Sunday, 3 January 2016

A big huge massive snotty kind of blob

No, not me. I'm describing my anger, as suggested by my wonderful therapist (who sadly I will have to leave within the next week or so). I still have a heck of a lot of anger inside me, primarily concerning the way I had to fight CAMHS so very much throughout the 26 months Ben was receiving treatment for his eating disorder. There are so many, many reasons why I'm still angry – but of course much of it is about the past, about things I can't do anything about now.


My therapist asked me to externalise my anger and imagine it sitting on the chair in front of us. How big is it? What shape? What colour? What is it made of? What could you do to make it smaller – to shrink it?

What came into my mind was a huge massive snotty kind of blob, a bilious green colour tinged with muddy brown - wobbly like a thick gel.

I tried various techniques like imagining it discarded in the desert where it would dry out and get smaller. But unfortunately the anger is still very much here.

It has emerged again over the last few days as I've been putting together the script for my talk at the Edinburgh carers' conference in February.

In this talk I will be speaking about how Ben's weight initially went up as he began treatment with CAMHS, after I'd asked them to produce an eating plan (which became known as "Mums Eating Plan").

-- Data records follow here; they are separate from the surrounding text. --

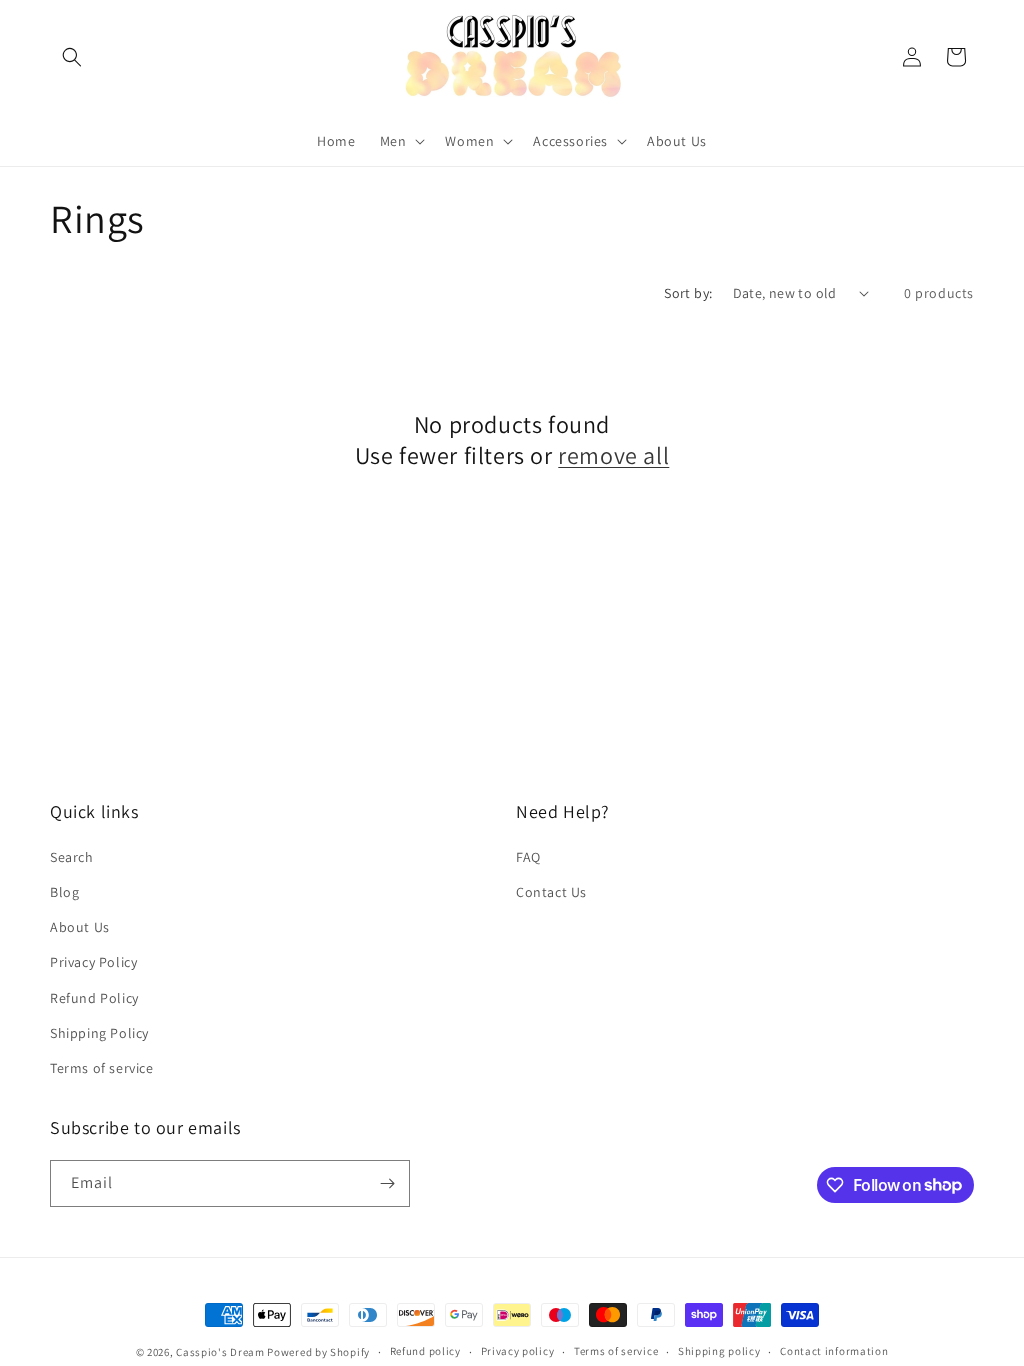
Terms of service (102, 1068)
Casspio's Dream (220, 1352)
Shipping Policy (99, 1033)
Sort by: (688, 293)
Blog (64, 892)
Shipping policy (719, 1351)
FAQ (528, 857)
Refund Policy (94, 998)
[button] (72, 57)
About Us (80, 927)
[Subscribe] (387, 1183)
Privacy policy (518, 1351)
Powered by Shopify (318, 1352)
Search (72, 857)
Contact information (834, 1351)
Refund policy (425, 1351)
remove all (613, 455)
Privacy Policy (93, 962)
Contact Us (551, 892)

I will talk about how the eating plan was scrapped after two or three months (I had very little support in implementing it); it was felt that Ben had arrived at a stage where he should take control of his own eating.

As Ben took control of his eating, his weight headed south.

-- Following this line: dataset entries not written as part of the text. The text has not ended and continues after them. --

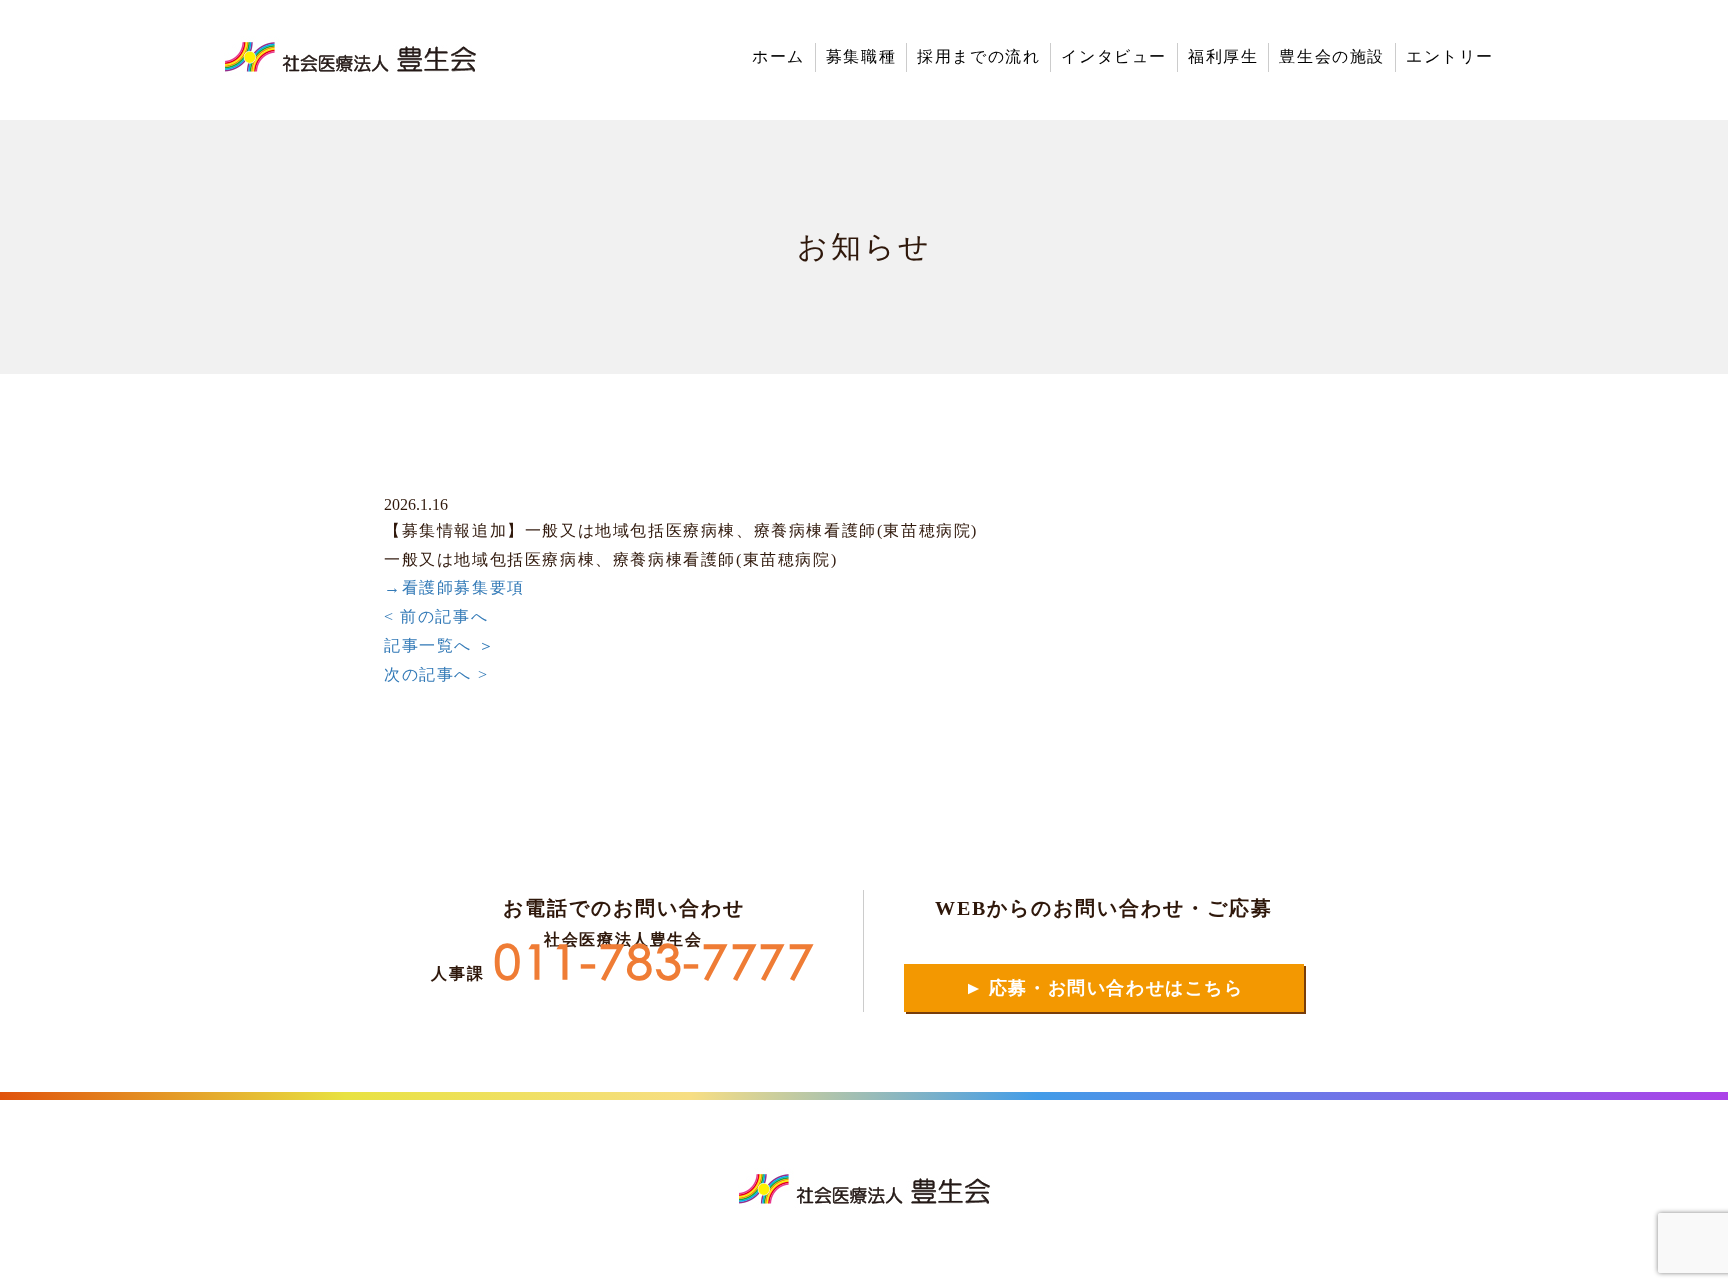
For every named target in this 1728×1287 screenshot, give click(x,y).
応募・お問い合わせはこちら (1103, 988)
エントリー (1450, 56)
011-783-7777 (654, 968)
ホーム (778, 56)
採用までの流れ (978, 56)
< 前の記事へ (436, 616)
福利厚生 (1223, 56)
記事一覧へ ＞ (439, 645)
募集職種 (861, 56)
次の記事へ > (436, 674)
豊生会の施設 (1332, 56)
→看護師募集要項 (454, 587)
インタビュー (1114, 56)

Then, 12 months after he began treatment, he arrived at his lowest weight and only began to increase again once he and I had introduced the contract (see tab at the top of blog for more info).

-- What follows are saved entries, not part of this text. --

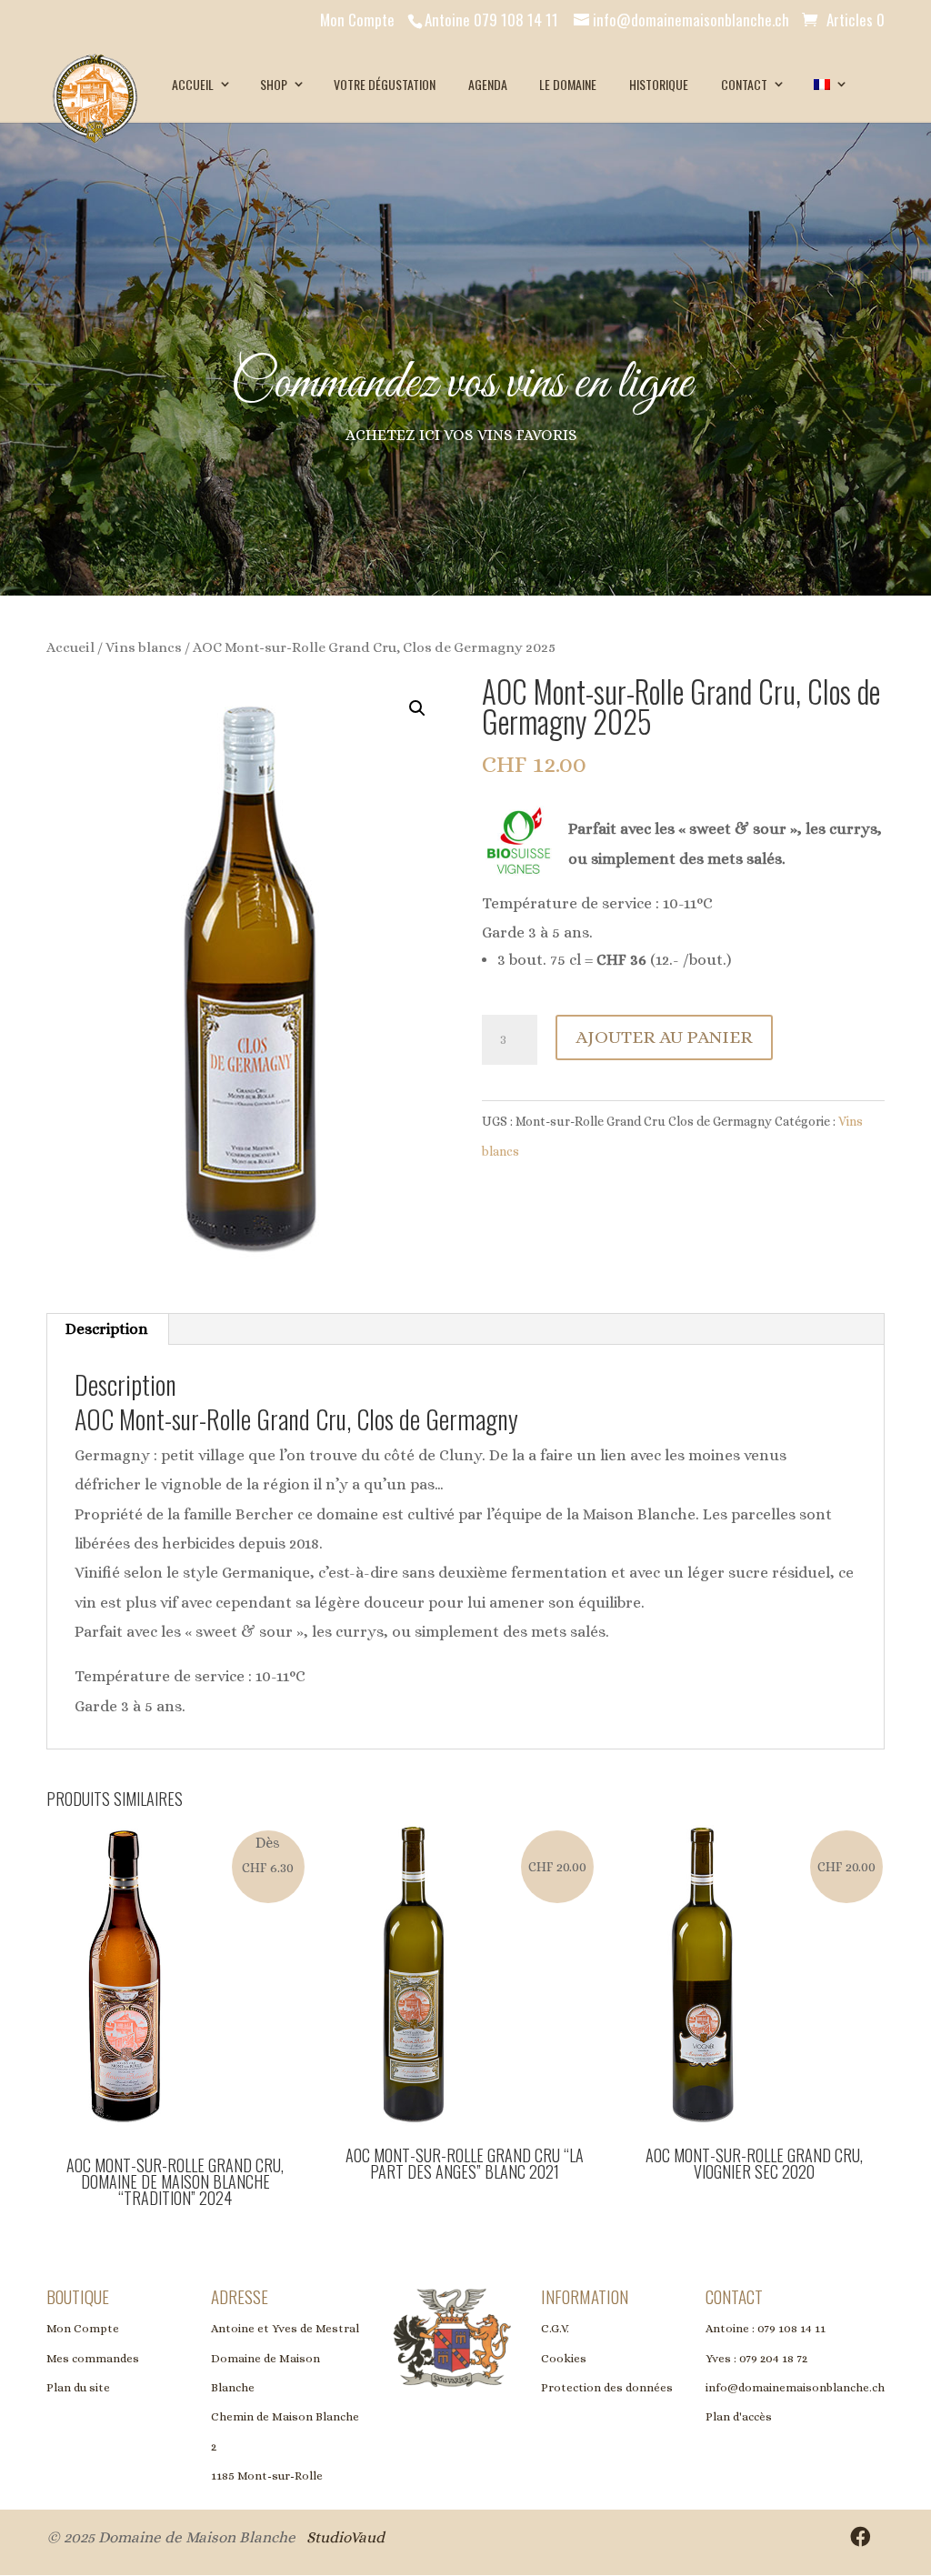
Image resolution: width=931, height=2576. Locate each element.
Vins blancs (143, 647)
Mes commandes (92, 2357)
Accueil (193, 84)
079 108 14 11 (791, 2328)
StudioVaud (345, 2536)
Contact (744, 84)
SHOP (273, 84)
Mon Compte (357, 19)
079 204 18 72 (773, 2357)
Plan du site (78, 2387)
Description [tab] (106, 1329)
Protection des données (607, 2387)
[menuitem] (828, 84)
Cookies (563, 2357)
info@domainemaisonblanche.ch (795, 2387)
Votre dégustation (384, 84)
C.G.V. (555, 2328)
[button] (417, 708)
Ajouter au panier (664, 1037)
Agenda (487, 84)
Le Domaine (567, 84)
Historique (658, 84)
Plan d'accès (739, 2416)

The result was that, when Ben was discharged from eating disorder treatment after being with CAMHS for 26 months, his weight was exactly the same as when he started.

I have never really understood why this was allowed to happen during what was essentially treatment to help Ben recover from an eating disorder. Especially as I was forever pointing it out to them – the fact that my son was losing weight, week on week.

Oh, occasionally he would gain point-something of a kilogram, but then he would promptly lose it again once CAMHS weighed him which they did at the beginning of every session (in front of him, never "blind"). The fact is that over the period between withdrawing "Mums Eating Plan" and introducing the contract, Ben's weight went down. And it went down over a period of eight months, which is a heck of a long period.

This made me angry at the time and has made me angry ever since.

My anger maybe a huge massive snotty kind of blob that sits there on the chair opposite me, wobbling away, but it's still there – for better or for worse.